● Given information:
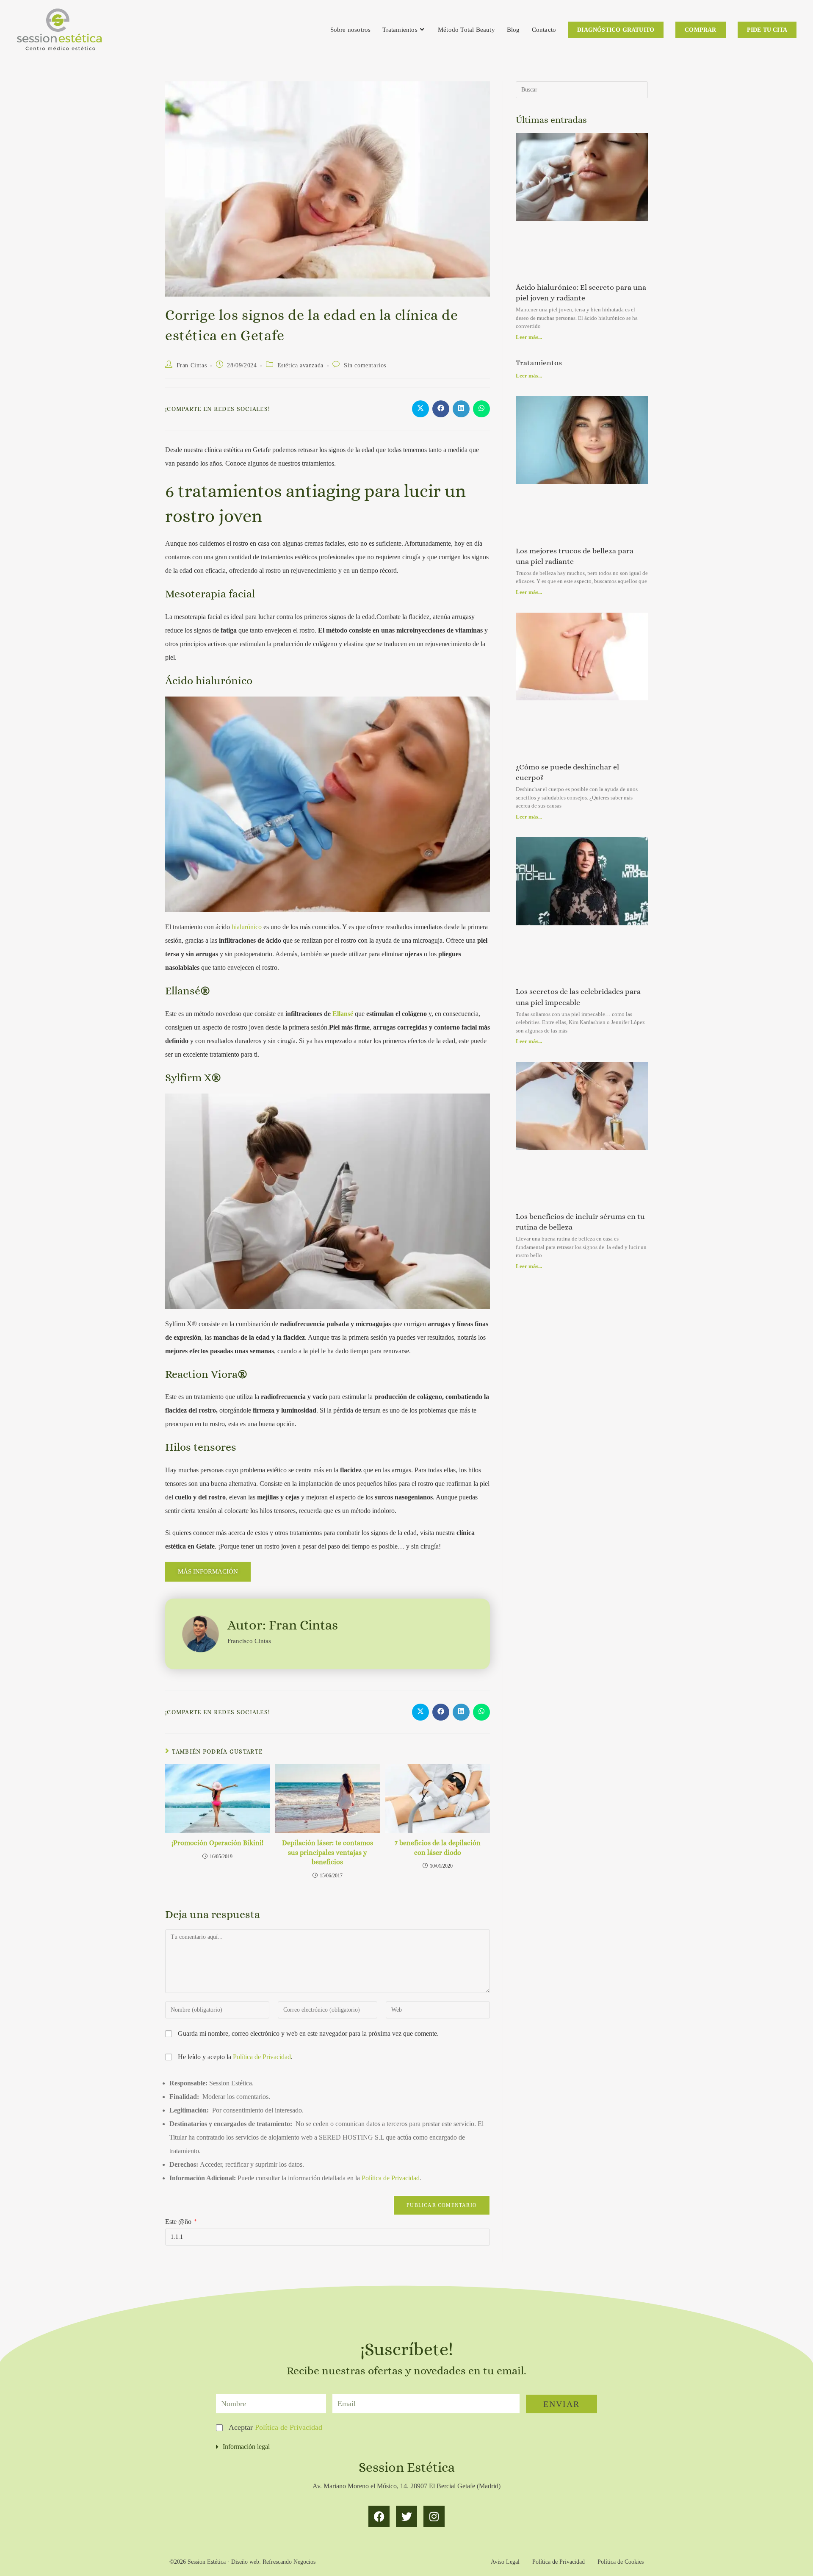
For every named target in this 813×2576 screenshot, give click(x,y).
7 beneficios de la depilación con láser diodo (438, 1847)
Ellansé (342, 1013)
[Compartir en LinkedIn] (461, 408)
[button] (406, 2446)
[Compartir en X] (420, 408)
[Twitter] (406, 2516)
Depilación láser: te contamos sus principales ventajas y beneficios (327, 1852)
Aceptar (275, 2427)
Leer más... (529, 337)
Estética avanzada (300, 365)
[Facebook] (379, 2516)
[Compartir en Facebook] (440, 408)
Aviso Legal (505, 2562)
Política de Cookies (620, 2562)
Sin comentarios (365, 365)
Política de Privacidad (262, 2056)
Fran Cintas (192, 365)
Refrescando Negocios (289, 2562)
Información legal (246, 2446)
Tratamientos (539, 362)
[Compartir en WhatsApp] (481, 408)
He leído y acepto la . (234, 2056)
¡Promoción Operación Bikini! (217, 1843)
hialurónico (247, 926)
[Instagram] (434, 2516)
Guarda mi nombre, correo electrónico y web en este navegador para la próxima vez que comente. (308, 2033)
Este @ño (180, 2221)
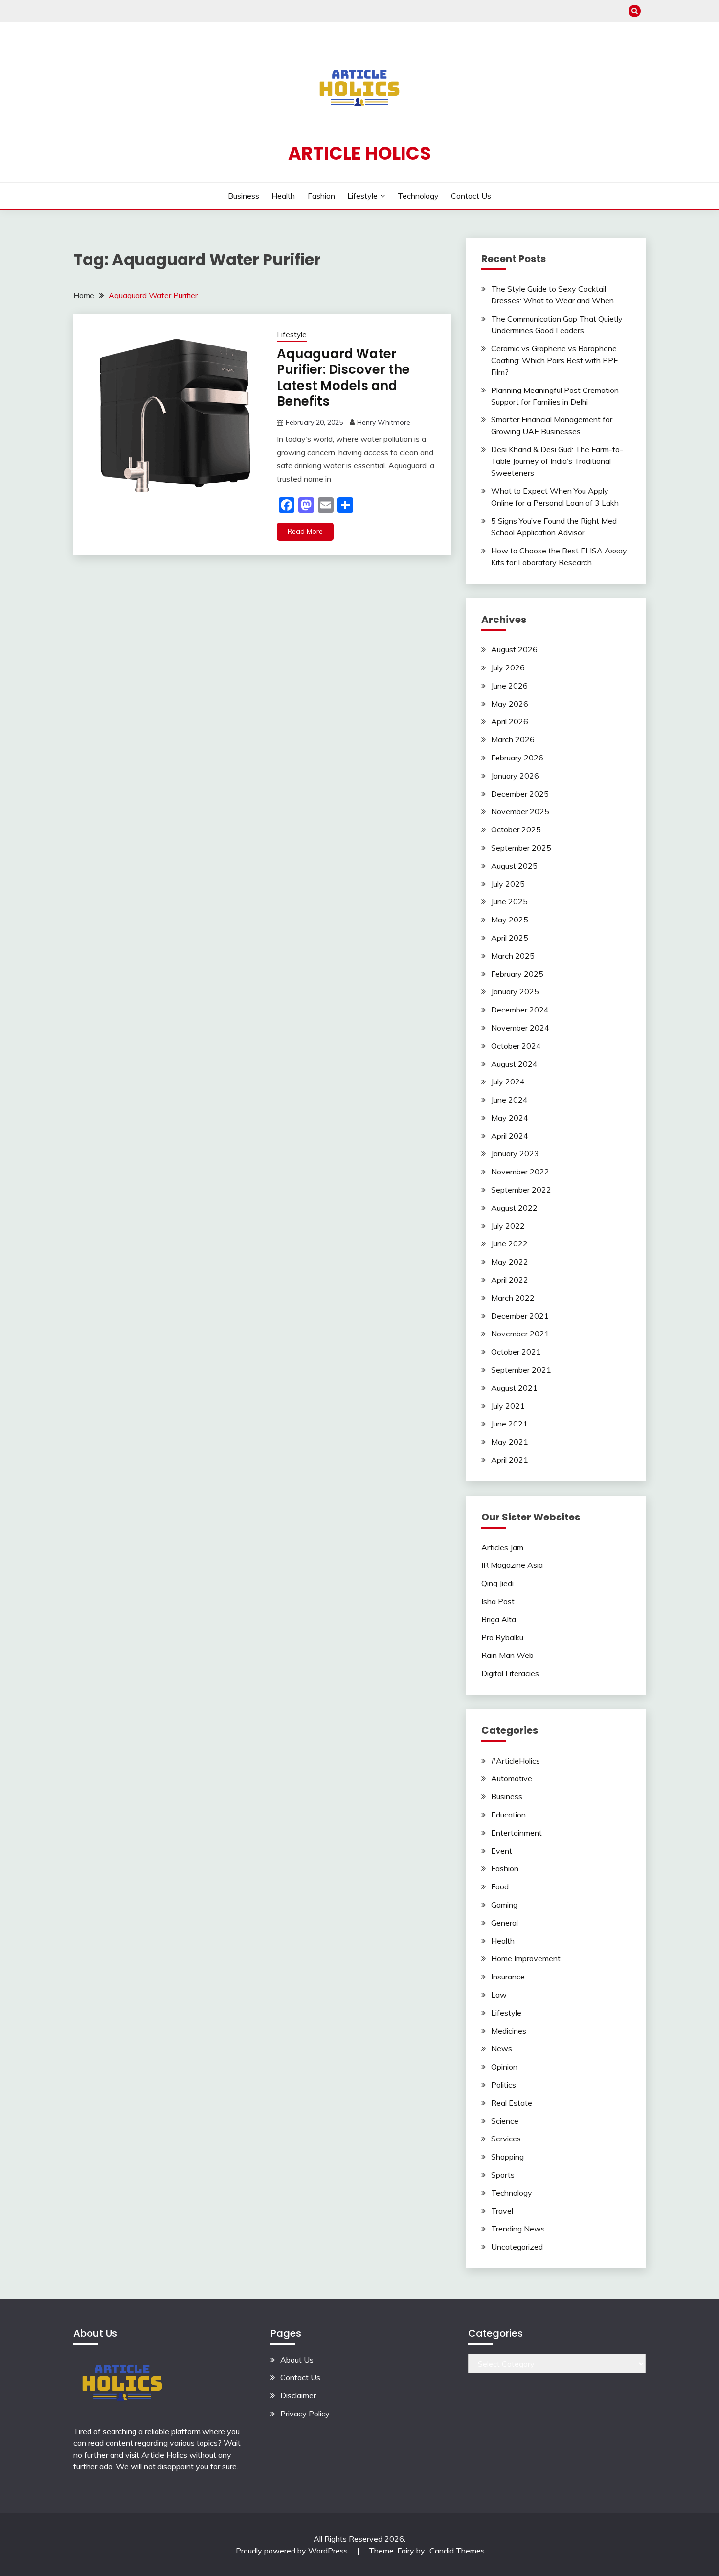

● Exercise requirements: Give all the entries again exactly, dropping each picture.

● Completed task:
For every named target in this 813×2576 screenshot, give click(x,y).
7 beneficios de la depilación con láser diodo (438, 1847)
Ellansé (342, 1013)
[Compartir en LinkedIn] (461, 408)
[button] (406, 2446)
[Compartir en X] (420, 408)
[Twitter] (406, 2516)
Depilación láser: te contamos sus principales ventajas y beneficios (327, 1852)
Aceptar (275, 2427)
Leer más... (529, 337)
Estética avanzada (300, 365)
[Facebook] (379, 2516)
[Compartir en Facebook] (440, 408)
Aviso Legal (505, 2562)
Política de Cookies (620, 2562)
Sin comentarios (365, 365)
Política de Privacidad (262, 2056)
Fran Cintas (192, 365)
Refrescando Negocios (289, 2562)
Información legal (246, 2446)
Tratamientos (539, 362)
[Compartir en WhatsApp] (481, 408)
He leído y acepto la . (234, 2056)
¡Promoción Operación Bikini! (217, 1843)
hialurónico (247, 926)
[Instagram] (434, 2516)
Guarda mi nombre, correo electrónico y web en este navegador para la próxima vez que comente. (308, 2033)
Este @ño (180, 2221)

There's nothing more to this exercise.